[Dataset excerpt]

——

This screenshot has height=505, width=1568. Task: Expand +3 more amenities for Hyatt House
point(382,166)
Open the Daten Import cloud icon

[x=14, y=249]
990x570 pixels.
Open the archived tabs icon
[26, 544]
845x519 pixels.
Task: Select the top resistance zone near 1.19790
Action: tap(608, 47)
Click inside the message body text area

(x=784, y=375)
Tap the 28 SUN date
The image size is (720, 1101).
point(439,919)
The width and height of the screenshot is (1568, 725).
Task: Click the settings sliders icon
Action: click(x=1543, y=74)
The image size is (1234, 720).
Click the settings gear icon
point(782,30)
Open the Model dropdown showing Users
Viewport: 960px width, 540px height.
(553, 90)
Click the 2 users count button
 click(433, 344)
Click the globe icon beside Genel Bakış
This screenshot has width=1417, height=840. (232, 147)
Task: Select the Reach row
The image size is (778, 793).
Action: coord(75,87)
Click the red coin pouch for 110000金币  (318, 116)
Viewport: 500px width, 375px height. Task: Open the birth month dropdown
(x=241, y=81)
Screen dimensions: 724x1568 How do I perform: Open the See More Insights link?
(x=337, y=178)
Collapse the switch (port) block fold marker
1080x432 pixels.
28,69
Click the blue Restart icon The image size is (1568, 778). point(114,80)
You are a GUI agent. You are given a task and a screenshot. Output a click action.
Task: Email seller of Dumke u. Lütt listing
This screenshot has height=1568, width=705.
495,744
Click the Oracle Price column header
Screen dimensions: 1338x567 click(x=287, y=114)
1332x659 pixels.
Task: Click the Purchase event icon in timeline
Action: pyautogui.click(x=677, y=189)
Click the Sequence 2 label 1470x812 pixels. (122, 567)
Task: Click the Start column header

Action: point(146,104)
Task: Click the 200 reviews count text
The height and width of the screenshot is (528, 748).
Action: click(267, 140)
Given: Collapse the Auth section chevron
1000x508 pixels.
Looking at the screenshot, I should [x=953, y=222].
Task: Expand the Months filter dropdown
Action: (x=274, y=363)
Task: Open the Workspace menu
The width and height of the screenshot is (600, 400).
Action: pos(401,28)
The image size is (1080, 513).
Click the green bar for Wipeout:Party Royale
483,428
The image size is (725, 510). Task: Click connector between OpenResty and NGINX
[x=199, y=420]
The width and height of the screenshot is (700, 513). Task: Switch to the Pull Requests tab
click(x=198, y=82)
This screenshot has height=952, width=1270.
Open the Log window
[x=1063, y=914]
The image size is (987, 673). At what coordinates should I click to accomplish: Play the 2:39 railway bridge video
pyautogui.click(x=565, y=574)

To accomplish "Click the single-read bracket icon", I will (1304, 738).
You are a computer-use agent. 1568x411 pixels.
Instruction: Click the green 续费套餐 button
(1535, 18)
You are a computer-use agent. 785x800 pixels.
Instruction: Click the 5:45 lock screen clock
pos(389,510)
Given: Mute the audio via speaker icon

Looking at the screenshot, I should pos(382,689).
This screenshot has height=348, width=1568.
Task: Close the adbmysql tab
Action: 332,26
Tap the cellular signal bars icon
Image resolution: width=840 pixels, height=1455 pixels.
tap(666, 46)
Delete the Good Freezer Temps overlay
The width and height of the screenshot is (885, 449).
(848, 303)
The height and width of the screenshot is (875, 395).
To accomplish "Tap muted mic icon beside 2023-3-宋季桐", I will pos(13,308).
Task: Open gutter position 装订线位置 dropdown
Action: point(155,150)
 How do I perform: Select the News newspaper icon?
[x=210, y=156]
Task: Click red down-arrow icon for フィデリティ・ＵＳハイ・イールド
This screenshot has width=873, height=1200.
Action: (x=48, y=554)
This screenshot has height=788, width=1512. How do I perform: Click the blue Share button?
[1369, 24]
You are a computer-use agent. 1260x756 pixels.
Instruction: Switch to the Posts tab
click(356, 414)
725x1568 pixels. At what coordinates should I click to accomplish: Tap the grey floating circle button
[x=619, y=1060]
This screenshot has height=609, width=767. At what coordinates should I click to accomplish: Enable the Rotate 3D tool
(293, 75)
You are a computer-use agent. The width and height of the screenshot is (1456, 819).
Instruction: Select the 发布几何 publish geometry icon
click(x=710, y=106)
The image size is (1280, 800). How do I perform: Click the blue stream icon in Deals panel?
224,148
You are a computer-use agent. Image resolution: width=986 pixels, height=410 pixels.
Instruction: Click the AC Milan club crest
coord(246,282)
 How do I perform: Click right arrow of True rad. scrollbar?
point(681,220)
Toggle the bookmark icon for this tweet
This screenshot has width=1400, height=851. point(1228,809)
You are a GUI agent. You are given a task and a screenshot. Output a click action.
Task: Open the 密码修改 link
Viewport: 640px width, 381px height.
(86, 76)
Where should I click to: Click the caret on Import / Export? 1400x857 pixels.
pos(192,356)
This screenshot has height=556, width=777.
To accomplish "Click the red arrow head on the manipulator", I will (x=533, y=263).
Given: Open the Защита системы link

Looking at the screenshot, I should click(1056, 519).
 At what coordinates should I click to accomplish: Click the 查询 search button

——

_What you need to do_
Reproduce every one of the rows above, character for character, without any alteration.

_Complete response_
This screenshot has height=505, width=1568. Task: Expand +3 more amenities for Hyatt House
point(382,166)
Open the Daten Import cloud icon

[x=14, y=249]
990x570 pixels.
Open the archived tabs icon
[26, 544]
845x519 pixels.
Task: Select the top resistance zone near 1.19790
Action: tap(608, 47)
Click inside the message body text area

(x=784, y=375)
Tap the 28 SUN date
The image size is (720, 1101).
point(439,919)
The width and height of the screenshot is (1568, 725).
Task: Click the settings sliders icon
Action: click(x=1543, y=74)
The image size is (1234, 720).
Click the settings gear icon
point(782,30)
Open the Model dropdown showing Users
Viewport: 960px width, 540px height.
(553, 90)
Click the 2 users count button
 click(433, 344)
Click the globe icon beside Genel Bakış
This screenshot has width=1417, height=840. (232, 147)
Task: Select the Reach row
The image size is (778, 793).
Action: coord(75,87)
Click the red coin pouch for 110000金币  (318, 116)
Viewport: 500px width, 375px height. Task: Open the birth month dropdown
(x=241, y=81)
Screen dimensions: 724x1568 How do I perform: Open the See More Insights link?
(x=337, y=178)
Collapse the switch (port) block fold marker
1080x432 pixels.
28,69
Click the blue Restart icon The image size is (1568, 778). point(114,80)
You are a GUI agent. You are given a task and a screenshot. Output a click action.
Task: Email seller of Dumke u. Lütt listing
This screenshot has height=1568, width=705.
495,744
Click the Oracle Price column header
Screen dimensions: 1338x567 click(x=287, y=114)
1332x659 pixels.
Task: Click the Purchase event icon in timeline
Action: pyautogui.click(x=677, y=189)
Click the Sequence 2 label 1470x812 pixels. (122, 567)
Task: Click the Start column header

Action: point(146,104)
Task: Click the 200 reviews count text
The height and width of the screenshot is (528, 748).
Action: click(267, 140)
Given: Collapse the Auth section chevron
1000x508 pixels.
Looking at the screenshot, I should [x=953, y=222].
Task: Expand the Months filter dropdown
Action: (x=274, y=363)
Task: Open the Workspace menu
The width and height of the screenshot is (600, 400).
Action: pos(401,28)
The image size is (1080, 513).
Click the green bar for Wipeout:Party Royale
483,428
The image size is (725, 510). Task: Click connector between OpenResty and NGINX
[x=199, y=420]
The width and height of the screenshot is (700, 513). Task: Switch to the Pull Requests tab
click(x=198, y=82)
This screenshot has height=952, width=1270.
Open the Log window
[x=1063, y=914]
The image size is (987, 673). At what coordinates should I click to accomplish: Play the 2:39 railway bridge video
pyautogui.click(x=565, y=574)

To accomplish "Click the single-read bracket icon", I will (1304, 738).
You are a computer-use agent. 1568x411 pixels.
Instruction: Click the green 续费套餐 button
(1535, 18)
You are a computer-use agent. 785x800 pixels.
Instruction: Click the 5:45 lock screen clock
pos(389,510)
Given: Mute the audio via speaker icon

Looking at the screenshot, I should pos(382,689).
This screenshot has height=348, width=1568.
Task: Close the adbmysql tab
Action: 332,26
Tap the cellular signal bars icon
Image resolution: width=840 pixels, height=1455 pixels.
tap(666, 46)
Delete the Good Freezer Temps overlay
The width and height of the screenshot is (885, 449).
(848, 303)
The height and width of the screenshot is (875, 395).
To accomplish "Tap muted mic icon beside 2023-3-宋季桐", I will pos(13,308).
Task: Open gutter position 装订线位置 dropdown
Action: point(155,150)
 How do I perform: Select the News newspaper icon?
[x=210, y=156]
Task: Click red down-arrow icon for フィデリティ・ＵＳハイ・イールド
This screenshot has width=873, height=1200.
Action: (x=48, y=554)
This screenshot has height=788, width=1512. How do I perform: Click the blue Share button?
[1369, 24]
You are a computer-use agent. 1260x756 pixels.
Instruction: Switch to the Posts tab
click(356, 414)
725x1568 pixels. At what coordinates should I click to accomplish: Tap the grey floating circle button
[x=619, y=1060]
This screenshot has height=609, width=767. At what coordinates should I click to accomplish: Enable the Rotate 3D tool
(293, 75)
You are a computer-use agent. The width and height of the screenshot is (1456, 819).
Instruction: Select the 发布几何 publish geometry icon
click(x=710, y=106)
The image size is (1280, 800). How do I perform: Click the blue stream icon in Deals panel?
224,148
You are a computer-use agent. Image resolution: width=986 pixels, height=410 pixels.
Instruction: Click the AC Milan club crest
coord(246,282)
 How do I perform: Click right arrow of True rad. scrollbar?
point(681,220)
Toggle the bookmark icon for this tweet
This screenshot has width=1400, height=851. point(1228,809)
You are a GUI agent. You are given a task and a screenshot. Output a click action.
Task: Open the 密码修改 link
Viewport: 640px width, 381px height.
(86, 76)
Where should I click to: Click the caret on Import / Export? 1400x857 pixels.
pos(192,356)
This screenshot has height=556, width=777.
To accomplish "Click the red arrow head on the manipulator", I will (x=533, y=263).
Given: Open the Защита системы link

Looking at the screenshot, I should click(1056, 519).
 At what coordinates should I click to accomplish: Click the 查询 search button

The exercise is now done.